_EXERCISE OBJECTIVE_. When you write out the listing, keep every character and omit the pictures.

[[ RAW DATA, beginning ]]

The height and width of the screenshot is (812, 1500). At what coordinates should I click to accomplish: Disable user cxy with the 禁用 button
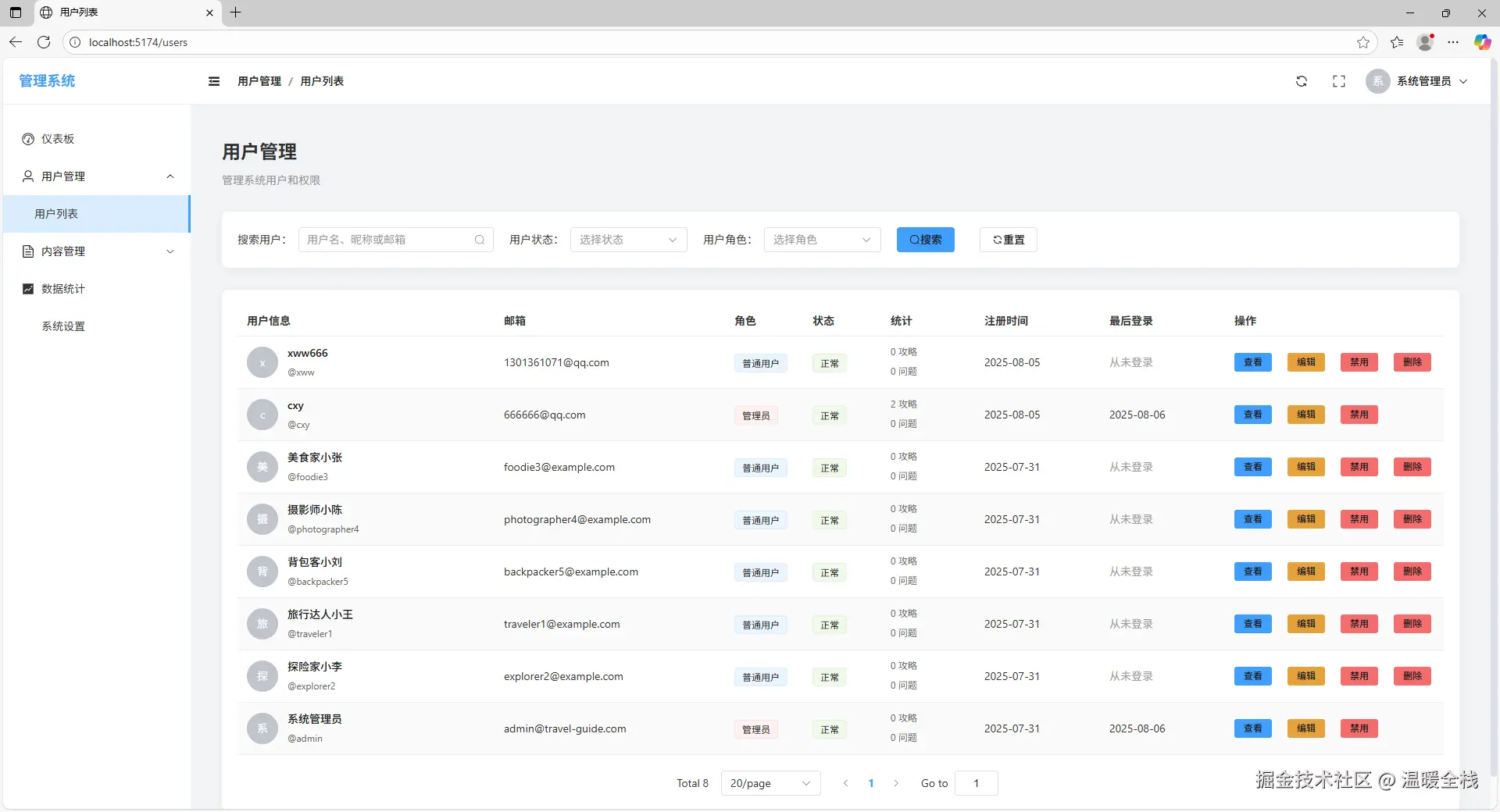coord(1359,415)
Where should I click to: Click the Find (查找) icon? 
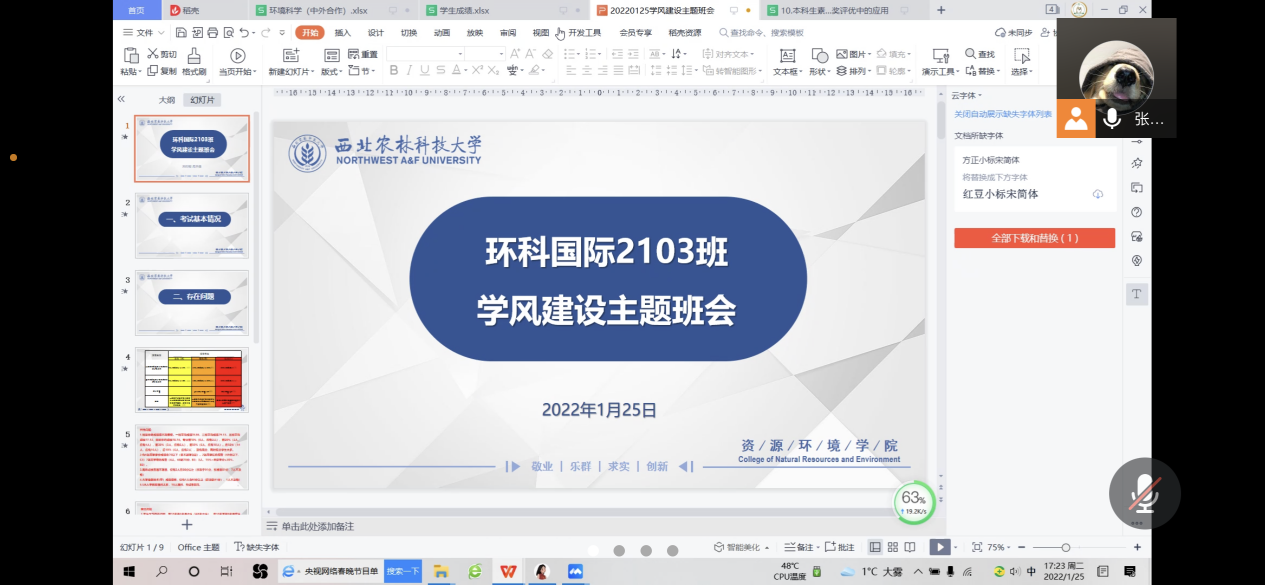[978, 54]
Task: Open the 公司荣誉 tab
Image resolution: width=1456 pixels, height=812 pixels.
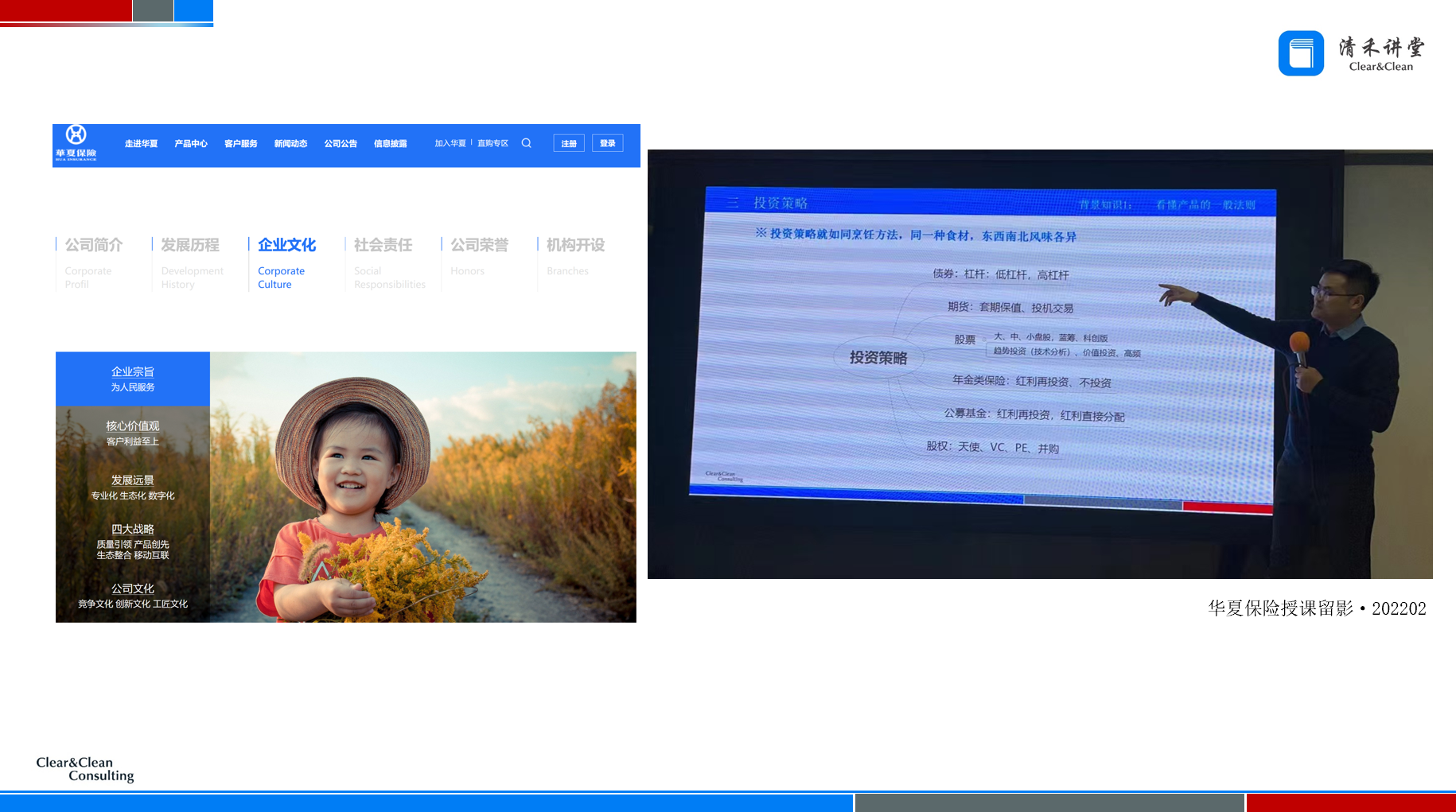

[[ RAW DATA, end ]]

_EXERCISE RESULT_.
The height and width of the screenshot is (812, 1500). At what coordinates should I click to accomplish: Disable user cxy with the 禁用 button
coord(1359,415)
Where should I click to: Click the Find (查找) icon? 
[978, 54]
Task: Open the 公司荣誉 tab
Image resolution: width=1456 pixels, height=812 pixels.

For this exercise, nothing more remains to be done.